Islands heiße Energie

Island ist Weltspitze bei der Geothermie. Kein Wunder, denn auf der Insel im Nord­atlantik sind einige Vulkane aktiv. Sechs große Geo­thermie-Kraft­werke decken ein Viertel des Strom­bedarfs der Isländer*innen und fast neun von zehn Haus­halte bekommen ihre Fern­wärme von dort. Energie-Reporter Jochen Mattern war für die Stiftung Energie & Klima­schutz in Island unter­wegs und hat diesen Film mitgebracht.

Wärmewende durch Geothermie: Was geht in NRW?

Wärmewende durch Geothermie, klingt spannend. Schließlich kann grüner Strom aus Wind, Sonne, Wasser­kraft und Bio­masse nicht für alles die Lösung sein. Warum also nicht die unerschöpfliche Wärme­quelle im Innern unserer Erde anzapfen? Wir stellen Ihnen die wichtigsten Möglich­keiten vor und verraten, welche Projekte es in NRW bereits gibt.

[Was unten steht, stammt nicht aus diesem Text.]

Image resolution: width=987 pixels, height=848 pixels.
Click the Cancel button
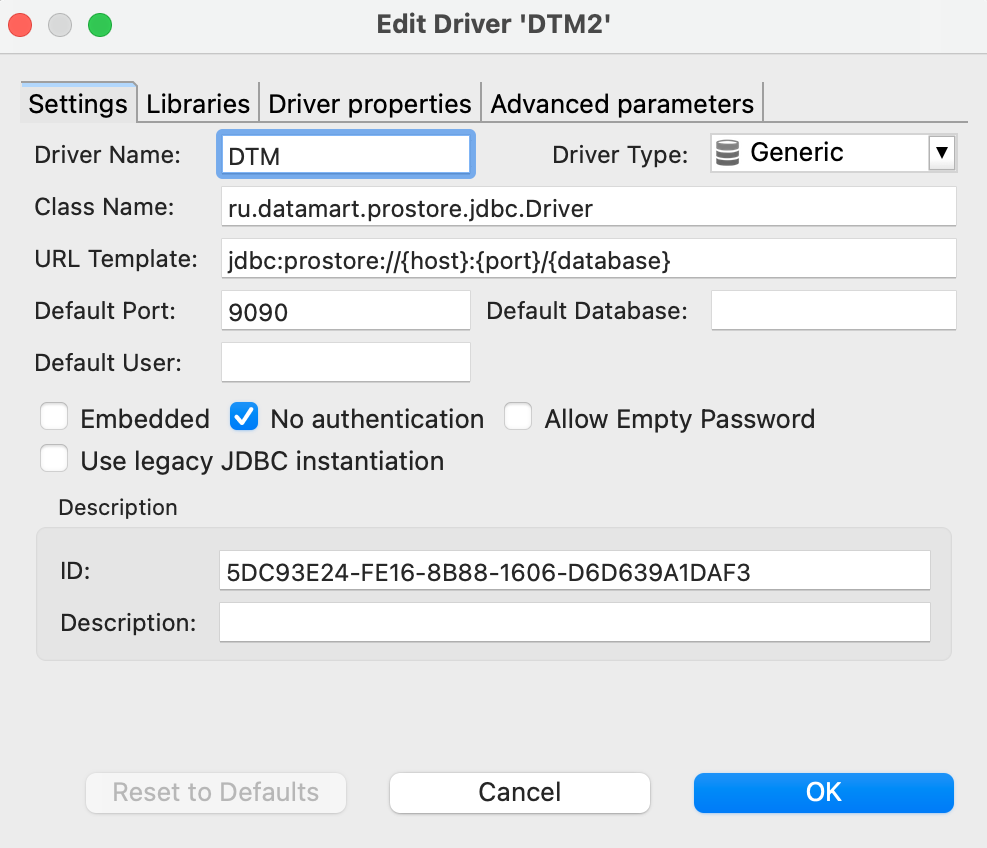(x=520, y=793)
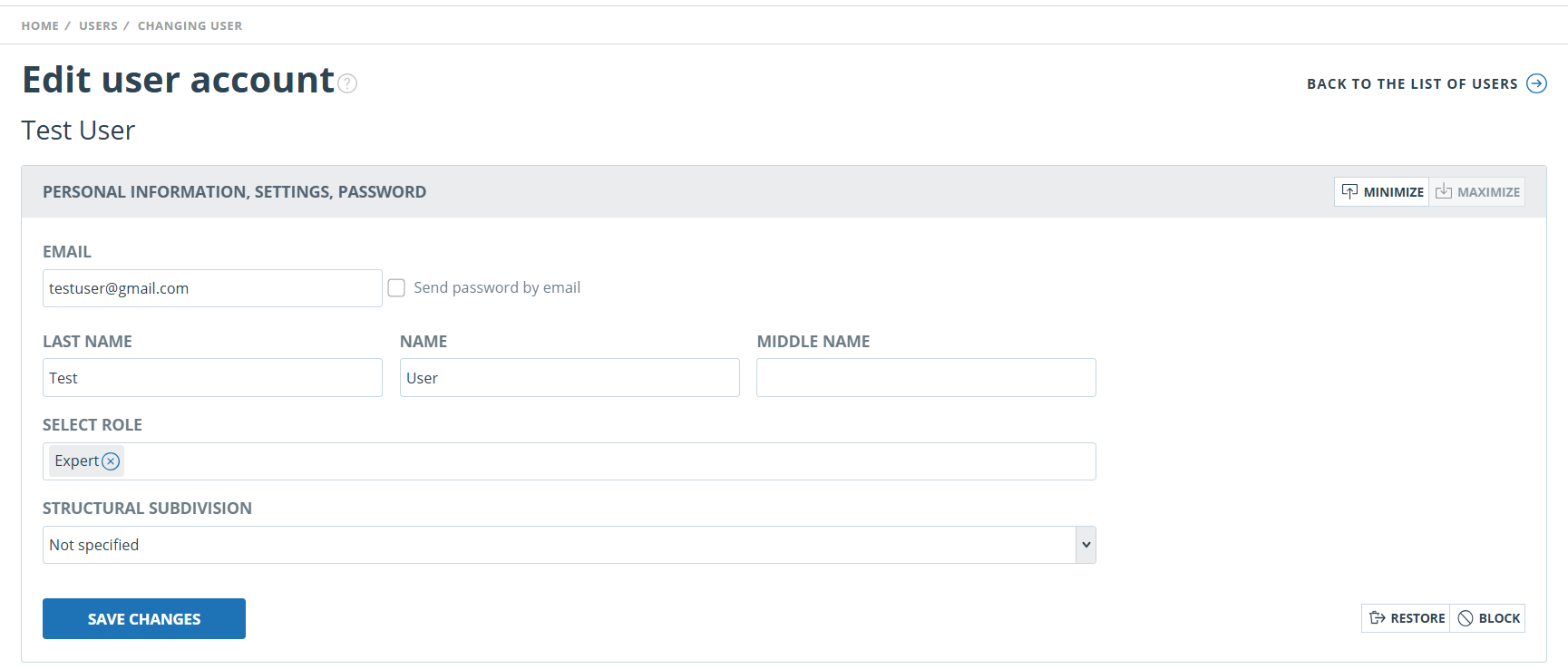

Oberflächennahe Geothermie aus dem Garten

Wärmepumpen nutzen heute schon Geothermie, um Gebäude zu beheizen oder zu kühlen. Dabei wird die thermische Energie vor allem aus den oberen Erd- und Gesteins­schichten oder aus dem Grund­wasser gewonnen. Bei dieser ober­flächen­nahen Geo­thermie gibt es drei Varianten:

  1. Erdwärmesonden holen die thermische Energie aus rund 100 Meter Tiefe an die Ober­fläche. Ein bis zwei senk­rechte Bohrungen reichen für die energetisch effiziente Beheizung eines Ein­familien­hauses mittels Wärme­pumpe aus.
  2. Bei ganzjährig konstanten Grund­wasser­temperaturen in Deutsch­land zwischen acht und elf Grad kann auch dieses, je nach den hydro­geo­logischen Voraus­setzungen, eine effiziente Wärme­quelle sein.
  3. Eine dritte Variante sind Erdwärme­kollektoren, die horizontal in etwa ein bis andert­halb Meter Tiefe in Schlangen­linien im Garten verlegt werden. Die nutz­baren Tempe­raturen liegen damit im Winter niedriger als bei tiefen Erd­wärme­sonden, reichen aber aus, um die Wärme­pumpe effizient zu betreiben.
Geothermie aus unterschiedlichen Tiefen - Grafik

Geothermische Energie wird immer häufiger genutzt

Die oberflächennahe Geothermie ist mittler­weile recht verbreitet. Nach Zahlen des Bundes­verbands Geo­thermie waren im Jahr 2022 deutsch­land­weit rund 470.000 Erd- und Grund­wasser­wärme­pumpen in Wohn­gebäuden, öffentlichen Einrichtungen und Gewerbe­betrieben installiert, 31.000 mehr als im Vorjahr. Der Vorteil bei diesen dezen­tralen Klein­anlagen: Die Wärme­quelle regeneriert sich laufend. Aller­dings benötigen Wärme­pumpen auch immer einen Anteil an Strom, um die relativ geringe Wärme aus den ober­flächen­nahen Schichten in nutzbare Heiz­energie zu verwandeln. Zusätzlichen Schub, um die Wärme­wende voran­zutreiben, verspricht die mittlere und tiefe Geo­thermie. Das Fraun­hofer Institut hat ein Potenzial von rund 300 Tera­watt­stunden Energie pro Jahr ermittelt, was einem Viertel des gesamten deutschen Wärme­bedarfs entspricht.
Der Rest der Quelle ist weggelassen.